WORK INSTRUCTION: Extract every line below that contains the word "agent".

THE INPUT:
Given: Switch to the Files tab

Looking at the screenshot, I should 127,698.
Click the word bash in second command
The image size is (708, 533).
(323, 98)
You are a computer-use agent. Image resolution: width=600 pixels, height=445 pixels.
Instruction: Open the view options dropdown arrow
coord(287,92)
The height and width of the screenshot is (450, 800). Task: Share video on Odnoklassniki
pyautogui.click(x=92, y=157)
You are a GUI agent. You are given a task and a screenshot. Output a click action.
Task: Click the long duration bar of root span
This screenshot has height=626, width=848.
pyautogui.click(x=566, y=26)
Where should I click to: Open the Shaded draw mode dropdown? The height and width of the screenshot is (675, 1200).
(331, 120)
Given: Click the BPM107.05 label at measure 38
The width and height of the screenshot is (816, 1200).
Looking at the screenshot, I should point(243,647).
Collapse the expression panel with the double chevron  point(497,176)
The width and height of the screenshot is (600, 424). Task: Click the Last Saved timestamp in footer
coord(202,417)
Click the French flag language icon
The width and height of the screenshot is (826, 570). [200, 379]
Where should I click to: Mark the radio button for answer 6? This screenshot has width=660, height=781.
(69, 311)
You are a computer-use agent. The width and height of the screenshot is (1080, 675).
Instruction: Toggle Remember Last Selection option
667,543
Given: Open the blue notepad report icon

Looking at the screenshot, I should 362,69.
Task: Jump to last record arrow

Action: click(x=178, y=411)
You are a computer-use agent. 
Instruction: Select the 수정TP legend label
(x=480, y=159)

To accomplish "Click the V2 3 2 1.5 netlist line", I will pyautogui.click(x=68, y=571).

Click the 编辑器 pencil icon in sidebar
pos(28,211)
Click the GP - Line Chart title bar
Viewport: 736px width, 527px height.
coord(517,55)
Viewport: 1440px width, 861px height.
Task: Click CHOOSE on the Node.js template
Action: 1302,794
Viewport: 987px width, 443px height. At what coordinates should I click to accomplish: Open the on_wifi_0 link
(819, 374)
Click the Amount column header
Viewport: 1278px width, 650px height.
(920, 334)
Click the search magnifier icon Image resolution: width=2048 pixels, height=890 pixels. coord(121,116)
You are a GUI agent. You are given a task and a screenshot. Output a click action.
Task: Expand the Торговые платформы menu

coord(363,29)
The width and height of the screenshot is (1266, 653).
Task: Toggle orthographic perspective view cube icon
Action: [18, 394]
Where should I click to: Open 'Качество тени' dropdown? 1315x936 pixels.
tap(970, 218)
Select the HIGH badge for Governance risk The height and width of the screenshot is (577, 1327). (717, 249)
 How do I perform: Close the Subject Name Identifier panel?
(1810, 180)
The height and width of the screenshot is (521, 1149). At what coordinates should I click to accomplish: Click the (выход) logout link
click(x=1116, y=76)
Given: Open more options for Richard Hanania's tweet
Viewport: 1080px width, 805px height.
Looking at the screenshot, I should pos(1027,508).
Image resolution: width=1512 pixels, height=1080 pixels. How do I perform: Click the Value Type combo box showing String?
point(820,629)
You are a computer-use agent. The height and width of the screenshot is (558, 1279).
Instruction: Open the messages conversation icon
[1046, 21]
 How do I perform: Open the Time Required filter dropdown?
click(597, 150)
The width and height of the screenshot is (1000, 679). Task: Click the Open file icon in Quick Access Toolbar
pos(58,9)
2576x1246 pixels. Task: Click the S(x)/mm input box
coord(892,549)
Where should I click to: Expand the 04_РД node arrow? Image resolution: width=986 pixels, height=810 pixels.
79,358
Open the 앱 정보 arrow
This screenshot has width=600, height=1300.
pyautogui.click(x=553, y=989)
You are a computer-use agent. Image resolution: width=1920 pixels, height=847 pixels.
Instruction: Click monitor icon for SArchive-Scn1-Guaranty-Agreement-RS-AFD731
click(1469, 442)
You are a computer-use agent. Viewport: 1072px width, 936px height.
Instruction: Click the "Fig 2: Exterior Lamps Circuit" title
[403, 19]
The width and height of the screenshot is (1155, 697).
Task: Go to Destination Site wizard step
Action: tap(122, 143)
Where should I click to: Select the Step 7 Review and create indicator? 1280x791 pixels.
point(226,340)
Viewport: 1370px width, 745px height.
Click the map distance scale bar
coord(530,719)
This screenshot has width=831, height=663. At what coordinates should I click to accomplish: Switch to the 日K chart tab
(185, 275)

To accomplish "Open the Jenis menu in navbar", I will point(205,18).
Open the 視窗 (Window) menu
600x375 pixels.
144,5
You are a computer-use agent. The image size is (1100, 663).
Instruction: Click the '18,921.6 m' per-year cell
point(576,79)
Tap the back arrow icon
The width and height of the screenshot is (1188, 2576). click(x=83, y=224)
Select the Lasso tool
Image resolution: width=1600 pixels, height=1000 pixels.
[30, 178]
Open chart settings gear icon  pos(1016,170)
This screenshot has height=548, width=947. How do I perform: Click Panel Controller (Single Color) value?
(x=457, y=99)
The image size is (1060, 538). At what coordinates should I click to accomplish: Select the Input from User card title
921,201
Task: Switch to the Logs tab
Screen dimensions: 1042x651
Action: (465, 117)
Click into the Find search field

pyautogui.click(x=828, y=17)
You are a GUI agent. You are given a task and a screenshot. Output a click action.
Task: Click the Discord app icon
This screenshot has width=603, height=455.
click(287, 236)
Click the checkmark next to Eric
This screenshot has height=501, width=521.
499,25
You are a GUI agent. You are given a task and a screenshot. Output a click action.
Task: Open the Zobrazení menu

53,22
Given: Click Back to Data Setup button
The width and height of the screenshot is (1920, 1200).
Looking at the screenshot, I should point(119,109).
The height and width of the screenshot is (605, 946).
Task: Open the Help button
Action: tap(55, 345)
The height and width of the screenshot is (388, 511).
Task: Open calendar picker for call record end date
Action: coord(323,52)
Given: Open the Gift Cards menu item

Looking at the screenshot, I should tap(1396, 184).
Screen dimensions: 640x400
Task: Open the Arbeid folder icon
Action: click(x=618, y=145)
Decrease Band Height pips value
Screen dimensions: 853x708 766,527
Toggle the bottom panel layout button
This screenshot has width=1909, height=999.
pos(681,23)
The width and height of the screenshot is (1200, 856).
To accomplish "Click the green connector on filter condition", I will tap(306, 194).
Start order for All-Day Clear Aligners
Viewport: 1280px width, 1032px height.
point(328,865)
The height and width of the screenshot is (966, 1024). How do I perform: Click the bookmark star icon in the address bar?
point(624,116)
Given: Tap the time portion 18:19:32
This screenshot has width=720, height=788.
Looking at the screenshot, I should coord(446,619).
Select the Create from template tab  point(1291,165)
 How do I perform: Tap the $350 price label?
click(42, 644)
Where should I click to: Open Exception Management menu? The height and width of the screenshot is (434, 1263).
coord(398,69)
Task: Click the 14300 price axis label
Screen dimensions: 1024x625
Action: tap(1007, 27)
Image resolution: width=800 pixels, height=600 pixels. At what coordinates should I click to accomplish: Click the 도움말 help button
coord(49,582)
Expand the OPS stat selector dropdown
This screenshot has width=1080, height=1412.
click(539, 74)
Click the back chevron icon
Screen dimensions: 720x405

RESPONSE AREA:
You are a computer-use agent. Image resolution: width=600 pixels, height=445 pixels.
You are a GUI agent. You are given a task and a screenshot. Output a click action.
You are a computer-use agent. The width and height of the screenshot is (1080, 675).
You are a computer-use agent. 
You are a GUI agent. You are given a task and a screenshot. Output a click action.
You are a computer-use agent. The height and width of the screenshot is (558, 1279).
You are a computer-use agent. Image resolution: width=1920 pixels, height=847 pixels.
You are a computer-use agent. Viewport: 1072px width, 936px height.
You are a computer-use agent. The image size is (1100, 663).
You are a GUI agent. You are given a task and a screenshot. Output a click action.
You are a GUI agent. You are given a task and a screenshot. Output a click action.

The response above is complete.